Things are starting to get back to normal. Many loads of Pennsic laundry have been done, I filled all the orders that came in while I was out of town, and have caught up on email and urgent work things. Not so much on the regular work-things, though – I have quite a bit to get finished before the end of the year (September 30, for those not in the federal system). I did something remarkably stupid, too: when asked to participate in a time-consuming but slightly prestigious task. I said yes. Despite having already stated that I would not take on any similar (but easier) jobs until after the end of the year. Ooops. Guess I’ll be working a few weekends.

Pennsic was much better than expected. The weather was good, neither too hot nor too wet, and the company was excellent. I’ll put some photos up later. I got completely hooked on the silk spinning, and carried it everywhere. I even picked up a couple more silk caps to dye.

silk spinning

I taught a general fiber-arts forum, where people could bring projects, ask questions, socialize with fellow string-geeks. Despite some problems with the listing, it was well-attended. I had the opportunity there to chat with the purchaser of the indigo-dyed silk, and he thinks it will be fine. I hope so!

I also taught a Snartemo tablet weaving class. The technique is named after the town in Norway where an early example was found, and uses four colors per card. Tablets are rotated in different directions to create wide and narrow diagonal stripes (the wide stripes are formed by warp floats over three or more picks).

Snartemo tablet weaving

I carefully packed the handouts, graph paper and colored pencils. I didn’t realize until at Pennsic that I did not have any actual weaving with me! I rushed out and bought some cotton and whipped up the above simple example. I was lucky enough to be able to borrow two more elaborate pieces from Rosalind. (Good apprentice!!! Covers for absent-minded Laurel!)

The class was bigger than ideal, but happily a couple of people who were familiar with the technique showed up to kibbitz, and I pressed them into service answering questions while I bounced back and forth between the two tables. Nearly everyone “got it”, which is very good for an advanced class.

Remember the Interweave hurt book sale? My acquisitions appeared right before Pennsic.

string books

I haven’t done more than leaf thru them, but am quite pleased. All three were on my “ought to own” list, and now I do. Thanks, Interweave! I forsee many mittens in my future, and maybe I will be brave and try gloves.

And now, lunch is over and I must move the plate and return to the manuscript underneath.

Lunchtime is over

1 Comment on “Still life with tomatoes and manuscript”

  1. #1 Laura
    on Aug 14th, 2008 at 2:28 pm

    What a pretty lunch! I’ve been getting local (maybe heirloom?) cherry tomatoes at the grocery store–orange, red yellow–so tasty with fresh basil. And I discovered goat milk mozzarella, so I’m all set.
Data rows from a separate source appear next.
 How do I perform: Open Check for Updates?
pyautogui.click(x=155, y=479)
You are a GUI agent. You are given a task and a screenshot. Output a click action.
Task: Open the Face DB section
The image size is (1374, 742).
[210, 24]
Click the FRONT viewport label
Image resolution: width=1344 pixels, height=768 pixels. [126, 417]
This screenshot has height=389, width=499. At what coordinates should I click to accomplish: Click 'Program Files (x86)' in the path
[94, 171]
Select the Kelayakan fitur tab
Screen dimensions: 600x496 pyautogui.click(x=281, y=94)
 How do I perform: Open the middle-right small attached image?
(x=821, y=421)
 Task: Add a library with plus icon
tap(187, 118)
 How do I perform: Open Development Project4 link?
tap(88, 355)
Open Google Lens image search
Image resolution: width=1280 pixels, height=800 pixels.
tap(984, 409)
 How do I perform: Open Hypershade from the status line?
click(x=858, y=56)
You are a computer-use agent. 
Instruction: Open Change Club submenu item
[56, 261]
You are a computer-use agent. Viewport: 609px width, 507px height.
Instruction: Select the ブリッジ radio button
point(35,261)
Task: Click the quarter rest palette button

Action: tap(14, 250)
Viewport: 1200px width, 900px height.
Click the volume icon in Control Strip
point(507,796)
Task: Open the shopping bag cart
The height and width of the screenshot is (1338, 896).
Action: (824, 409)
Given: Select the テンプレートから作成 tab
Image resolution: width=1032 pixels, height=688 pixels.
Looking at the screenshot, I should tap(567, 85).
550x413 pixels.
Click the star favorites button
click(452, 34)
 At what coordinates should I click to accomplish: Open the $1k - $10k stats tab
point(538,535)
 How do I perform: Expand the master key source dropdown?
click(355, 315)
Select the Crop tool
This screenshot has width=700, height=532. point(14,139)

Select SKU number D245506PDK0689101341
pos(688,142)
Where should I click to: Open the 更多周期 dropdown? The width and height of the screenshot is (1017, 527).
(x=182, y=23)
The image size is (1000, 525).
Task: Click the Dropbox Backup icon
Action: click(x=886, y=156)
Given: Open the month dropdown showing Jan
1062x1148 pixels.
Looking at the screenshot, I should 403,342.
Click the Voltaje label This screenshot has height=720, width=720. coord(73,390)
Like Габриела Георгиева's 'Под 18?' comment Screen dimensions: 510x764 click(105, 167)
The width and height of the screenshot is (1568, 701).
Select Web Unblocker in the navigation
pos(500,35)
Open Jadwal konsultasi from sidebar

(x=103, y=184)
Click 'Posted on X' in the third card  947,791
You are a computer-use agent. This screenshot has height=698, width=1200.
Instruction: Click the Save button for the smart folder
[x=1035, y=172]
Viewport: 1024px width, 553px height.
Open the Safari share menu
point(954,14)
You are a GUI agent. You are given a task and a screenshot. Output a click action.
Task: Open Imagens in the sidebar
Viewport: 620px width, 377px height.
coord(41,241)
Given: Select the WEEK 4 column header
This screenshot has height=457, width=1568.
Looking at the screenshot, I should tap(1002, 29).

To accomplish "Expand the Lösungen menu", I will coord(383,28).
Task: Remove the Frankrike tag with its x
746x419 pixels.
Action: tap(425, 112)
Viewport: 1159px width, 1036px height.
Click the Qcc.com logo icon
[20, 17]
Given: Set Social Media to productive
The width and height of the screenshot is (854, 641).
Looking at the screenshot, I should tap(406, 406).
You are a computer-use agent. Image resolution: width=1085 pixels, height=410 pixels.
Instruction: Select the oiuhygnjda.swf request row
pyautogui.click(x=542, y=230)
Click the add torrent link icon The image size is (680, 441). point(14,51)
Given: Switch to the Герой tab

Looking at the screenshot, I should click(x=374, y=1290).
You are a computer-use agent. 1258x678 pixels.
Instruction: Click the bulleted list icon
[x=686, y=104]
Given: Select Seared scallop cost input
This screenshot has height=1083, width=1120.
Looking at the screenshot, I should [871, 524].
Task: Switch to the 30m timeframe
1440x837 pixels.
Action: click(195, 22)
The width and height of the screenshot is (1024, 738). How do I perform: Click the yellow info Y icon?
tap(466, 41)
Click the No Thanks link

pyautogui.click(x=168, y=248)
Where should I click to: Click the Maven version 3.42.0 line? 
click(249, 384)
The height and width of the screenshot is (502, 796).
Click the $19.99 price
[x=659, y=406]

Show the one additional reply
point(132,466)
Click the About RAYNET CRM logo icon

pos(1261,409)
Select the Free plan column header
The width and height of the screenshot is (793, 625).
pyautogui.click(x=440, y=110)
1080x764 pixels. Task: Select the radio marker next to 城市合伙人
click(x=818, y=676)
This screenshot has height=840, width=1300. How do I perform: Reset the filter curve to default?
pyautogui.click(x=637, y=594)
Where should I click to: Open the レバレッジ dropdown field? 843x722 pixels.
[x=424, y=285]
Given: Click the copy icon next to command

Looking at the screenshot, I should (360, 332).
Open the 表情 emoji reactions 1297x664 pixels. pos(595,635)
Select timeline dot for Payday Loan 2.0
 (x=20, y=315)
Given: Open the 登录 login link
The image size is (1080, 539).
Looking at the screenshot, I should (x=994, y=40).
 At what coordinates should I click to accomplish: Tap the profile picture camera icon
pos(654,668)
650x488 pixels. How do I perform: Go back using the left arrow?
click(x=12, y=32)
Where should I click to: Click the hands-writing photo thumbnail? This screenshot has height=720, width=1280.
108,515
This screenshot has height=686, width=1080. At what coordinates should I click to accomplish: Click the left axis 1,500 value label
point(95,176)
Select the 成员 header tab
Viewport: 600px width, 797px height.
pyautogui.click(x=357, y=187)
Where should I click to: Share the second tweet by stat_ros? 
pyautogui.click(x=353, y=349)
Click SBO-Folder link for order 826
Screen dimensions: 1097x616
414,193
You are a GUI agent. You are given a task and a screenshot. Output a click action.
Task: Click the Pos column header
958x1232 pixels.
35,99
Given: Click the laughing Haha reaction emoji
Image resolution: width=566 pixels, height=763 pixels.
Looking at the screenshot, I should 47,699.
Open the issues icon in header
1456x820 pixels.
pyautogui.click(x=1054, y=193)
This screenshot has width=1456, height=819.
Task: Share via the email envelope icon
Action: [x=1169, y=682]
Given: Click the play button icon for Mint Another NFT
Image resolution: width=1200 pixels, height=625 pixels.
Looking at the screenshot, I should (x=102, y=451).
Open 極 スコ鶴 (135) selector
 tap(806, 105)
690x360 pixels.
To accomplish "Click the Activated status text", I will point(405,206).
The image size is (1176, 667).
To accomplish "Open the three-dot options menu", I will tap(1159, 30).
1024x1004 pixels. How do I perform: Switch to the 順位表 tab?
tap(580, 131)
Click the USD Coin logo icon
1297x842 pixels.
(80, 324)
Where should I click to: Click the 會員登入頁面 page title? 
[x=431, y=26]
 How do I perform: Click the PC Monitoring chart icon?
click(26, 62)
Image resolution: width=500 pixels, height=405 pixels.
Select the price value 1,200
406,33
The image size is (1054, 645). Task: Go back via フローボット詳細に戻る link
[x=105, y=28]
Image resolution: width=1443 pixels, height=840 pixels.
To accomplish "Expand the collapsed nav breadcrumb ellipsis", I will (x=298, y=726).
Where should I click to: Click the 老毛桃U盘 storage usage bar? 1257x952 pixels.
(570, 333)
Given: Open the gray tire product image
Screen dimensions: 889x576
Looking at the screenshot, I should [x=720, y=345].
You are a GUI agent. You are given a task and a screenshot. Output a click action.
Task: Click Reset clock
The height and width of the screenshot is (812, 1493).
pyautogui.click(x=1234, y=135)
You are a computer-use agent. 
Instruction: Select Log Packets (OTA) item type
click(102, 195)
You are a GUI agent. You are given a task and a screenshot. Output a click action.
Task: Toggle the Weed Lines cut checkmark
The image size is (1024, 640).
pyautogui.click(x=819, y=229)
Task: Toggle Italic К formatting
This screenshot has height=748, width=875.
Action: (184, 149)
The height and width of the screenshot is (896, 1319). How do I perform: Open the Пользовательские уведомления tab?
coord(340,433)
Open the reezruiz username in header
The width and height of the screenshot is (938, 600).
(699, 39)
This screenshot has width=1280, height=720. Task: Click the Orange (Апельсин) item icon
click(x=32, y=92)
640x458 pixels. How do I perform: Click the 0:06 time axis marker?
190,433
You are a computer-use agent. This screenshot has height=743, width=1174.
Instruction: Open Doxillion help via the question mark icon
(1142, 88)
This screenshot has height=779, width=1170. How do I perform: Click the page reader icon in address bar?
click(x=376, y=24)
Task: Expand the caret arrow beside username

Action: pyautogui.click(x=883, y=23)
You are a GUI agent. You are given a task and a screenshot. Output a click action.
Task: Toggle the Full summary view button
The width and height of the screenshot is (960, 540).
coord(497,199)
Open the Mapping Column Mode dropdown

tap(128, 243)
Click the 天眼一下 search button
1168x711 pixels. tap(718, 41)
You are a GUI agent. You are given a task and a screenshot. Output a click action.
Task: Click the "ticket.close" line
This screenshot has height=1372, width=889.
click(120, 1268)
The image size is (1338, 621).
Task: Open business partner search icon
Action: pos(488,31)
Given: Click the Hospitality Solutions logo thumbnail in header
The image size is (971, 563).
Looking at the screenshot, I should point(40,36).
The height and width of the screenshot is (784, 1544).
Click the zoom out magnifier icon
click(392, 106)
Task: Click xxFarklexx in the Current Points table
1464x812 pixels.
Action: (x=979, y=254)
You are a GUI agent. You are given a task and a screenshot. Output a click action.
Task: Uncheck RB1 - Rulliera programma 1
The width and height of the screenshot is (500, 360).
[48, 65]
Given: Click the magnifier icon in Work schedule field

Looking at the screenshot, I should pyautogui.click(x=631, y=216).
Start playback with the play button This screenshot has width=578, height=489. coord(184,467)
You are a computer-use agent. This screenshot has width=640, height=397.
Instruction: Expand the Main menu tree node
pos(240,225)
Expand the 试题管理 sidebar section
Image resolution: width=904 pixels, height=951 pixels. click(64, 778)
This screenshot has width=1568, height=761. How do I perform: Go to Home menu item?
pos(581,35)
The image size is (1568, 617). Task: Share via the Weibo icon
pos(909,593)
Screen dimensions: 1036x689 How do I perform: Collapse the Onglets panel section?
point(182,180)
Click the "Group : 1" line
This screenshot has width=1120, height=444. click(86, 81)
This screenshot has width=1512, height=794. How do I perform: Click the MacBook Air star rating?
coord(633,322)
    I love the red silk (it’s red, and it’s silk, and it’s handspun!), and I probably should try Snartemo, right? I got the tablets out few weeks ago, but kept on with embroidery. This week–knitting. Soon I’ll weave, though.

    My Interweave books came, too–2 about beading and one on woven shibori. Ooh…

    Glad to hear Pennsic was good, esp. the weather–I was thinking about you guys, and hoping you were neither sweltering nor soggy. I look forward to pictures!